The bimbo aesthetic also helped Fairbairn during the lockdown as she found getting ready and taking the time to get dolled up benefitted her own wellbeing. “One thing that helped me get through the pandemic was getting up every day and simply getting ready.
Fairbairn is a firm believer in the “look good, feel good” school of thought and would often spend time dressing up each day. “I would be in the house with dresses, a full face of make-up and jewellery just to be pretty and sit at home and it has done wonders for my mental health.”
While the perception of bimbo has changed, the word itself still seems to garner criticism from some who see the movement as a step back.
“Who the fuck thought the whole ‘bimbofication feminism’ was empowering? It’s still degrading and sexist, and now men think they get to call women that too,” one person commented on Twitter, while another said: “Bimbofication and contemporary femininity is deeply rooted in consumerism and choice feminism. Attaching a couple of progressive words to it doesn’t actually make it political.”
But as Fairbairn notes, the core meaning behind the movement is a celebration of one’s self and also bettering your own mental health – something we could all do with during these particularly trying times, and those embracing bimboism are not letting the criticism stop them from living what they deem to be their best bimbo lives.

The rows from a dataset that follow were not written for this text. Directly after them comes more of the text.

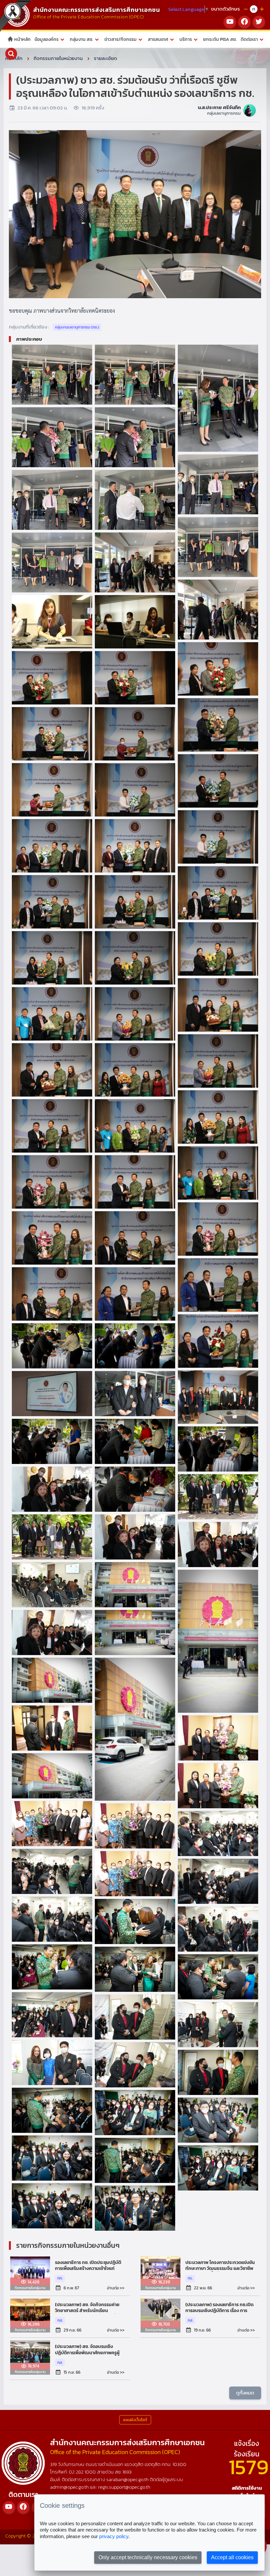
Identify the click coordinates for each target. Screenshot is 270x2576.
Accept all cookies (232, 2557)
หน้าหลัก (22, 39)
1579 (249, 2466)
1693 (127, 2472)
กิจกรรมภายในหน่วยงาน (58, 58)
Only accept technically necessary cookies (147, 2557)
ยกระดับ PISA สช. (220, 39)
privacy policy (113, 2536)
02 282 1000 (83, 2472)
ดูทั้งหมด (245, 2392)
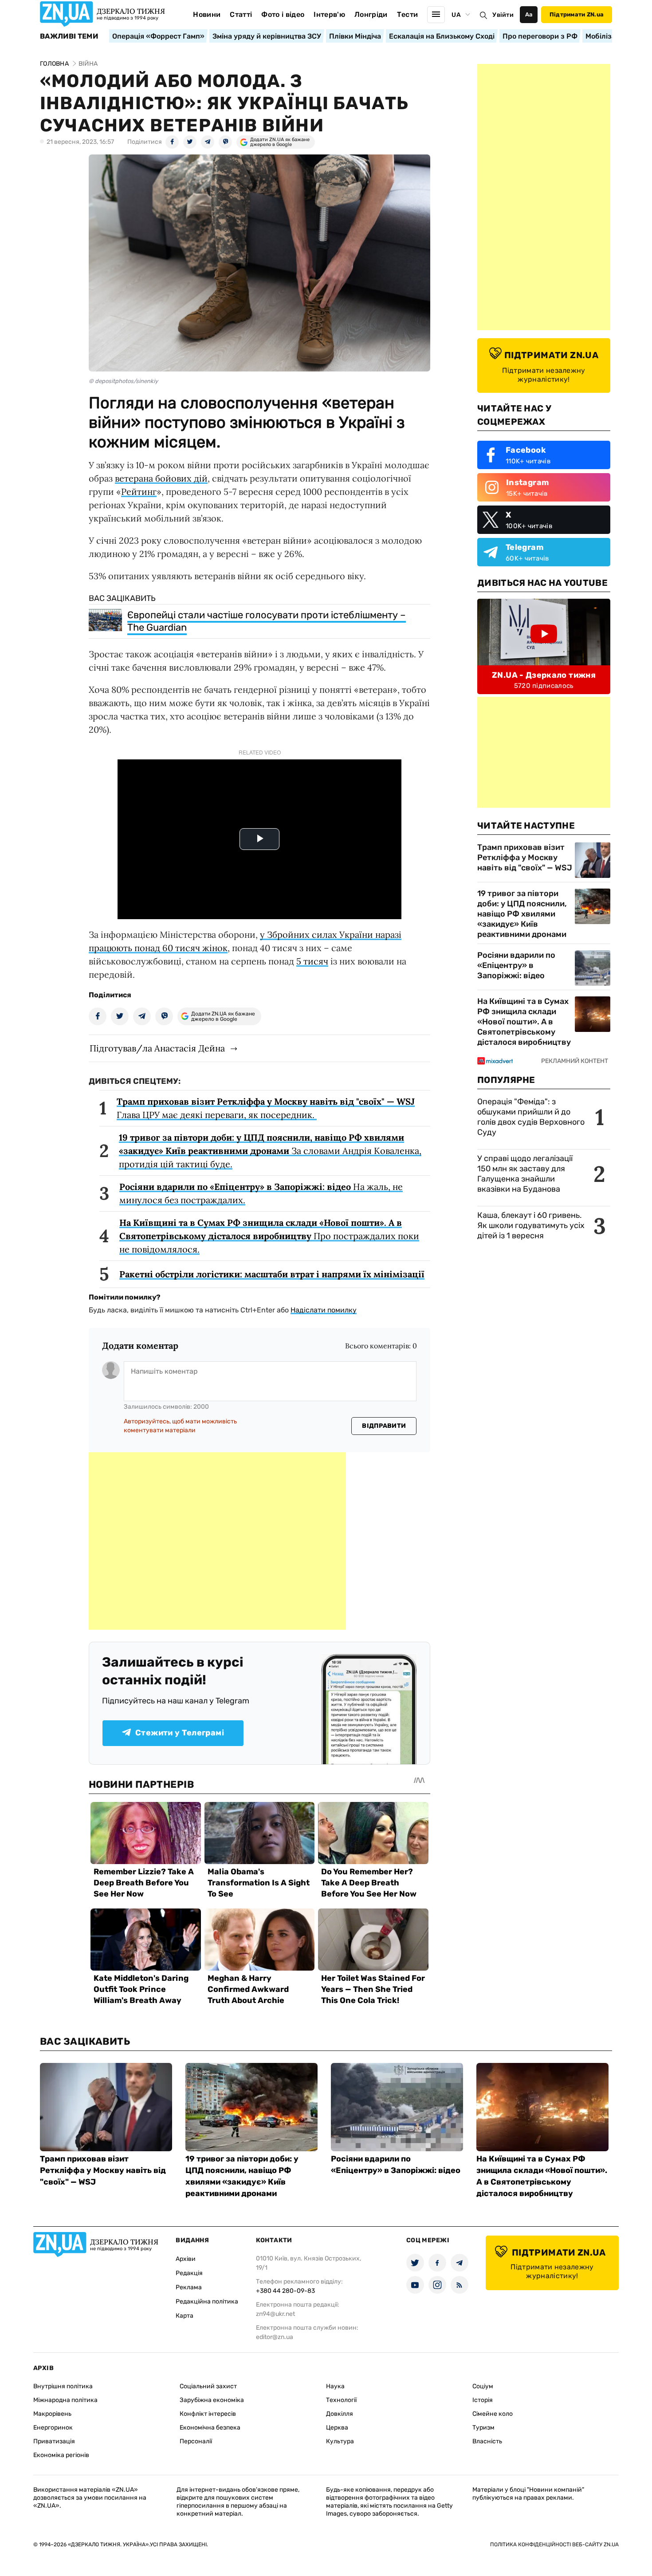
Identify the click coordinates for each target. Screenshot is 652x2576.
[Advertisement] (217, 1541)
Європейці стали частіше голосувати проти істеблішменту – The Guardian (266, 621)
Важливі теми (69, 36)
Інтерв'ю (329, 14)
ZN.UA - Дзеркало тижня (544, 675)
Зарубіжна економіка (212, 2400)
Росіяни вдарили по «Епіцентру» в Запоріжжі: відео (516, 965)
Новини (206, 14)
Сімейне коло (492, 2414)
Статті (241, 14)
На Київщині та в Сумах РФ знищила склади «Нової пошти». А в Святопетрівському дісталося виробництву (524, 1021)
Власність (487, 2441)
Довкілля (339, 2414)
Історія (482, 2400)
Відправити (384, 1426)
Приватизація (54, 2441)
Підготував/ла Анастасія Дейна (157, 1048)
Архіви (186, 2259)
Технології (341, 2400)
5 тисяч (312, 961)
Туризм (483, 2427)
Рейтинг (139, 491)
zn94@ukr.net (275, 2314)
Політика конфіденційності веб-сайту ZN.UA (554, 2544)
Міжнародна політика (65, 2400)
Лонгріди (371, 14)
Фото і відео (282, 14)
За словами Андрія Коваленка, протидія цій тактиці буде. (270, 1150)
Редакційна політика (207, 2301)
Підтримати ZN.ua (577, 14)
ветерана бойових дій (161, 478)
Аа (529, 14)
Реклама (189, 2287)
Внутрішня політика (63, 2386)
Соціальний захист (208, 2386)
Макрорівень (52, 2414)
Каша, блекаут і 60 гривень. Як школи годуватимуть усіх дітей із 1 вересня (531, 1225)
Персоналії (196, 2441)
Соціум (482, 2386)
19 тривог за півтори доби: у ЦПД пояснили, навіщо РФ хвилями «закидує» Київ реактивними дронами (522, 914)
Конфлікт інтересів (208, 2414)
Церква (337, 2427)
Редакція (189, 2273)
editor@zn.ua (274, 2337)
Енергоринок (53, 2427)
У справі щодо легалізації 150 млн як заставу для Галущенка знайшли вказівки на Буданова (525, 1174)
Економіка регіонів (61, 2455)
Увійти (503, 15)
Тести (407, 14)
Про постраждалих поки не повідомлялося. (269, 1236)
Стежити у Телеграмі (179, 1733)
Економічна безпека (210, 2427)
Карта (184, 2315)
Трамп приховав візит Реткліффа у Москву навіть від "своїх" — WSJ (524, 857)
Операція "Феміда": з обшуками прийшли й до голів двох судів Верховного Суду (531, 1117)
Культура (340, 2441)
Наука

“Sometimes ignorance is bliss, and sometimes your brain is your biggest enemy when it comes to your happiness. Sometimes you just need to tell your brain to shut up and just be you,” says Fairbairn.
After years of girlboss culture embraced by millennials, the idea of bimbofication and simplifying life for your own wellbeing is becoming a radical form of self-love among Gen Z.
The rise and grind culture we once lived pre-pandemic is dead and gone and, for some women, has been replaced by a newfound appreciation for taking the easy route. This is manifested through the rise of the bimbo, as people are learning to take the time to not only smell the roses but to bask in them for hours on end – and look cute while doing so.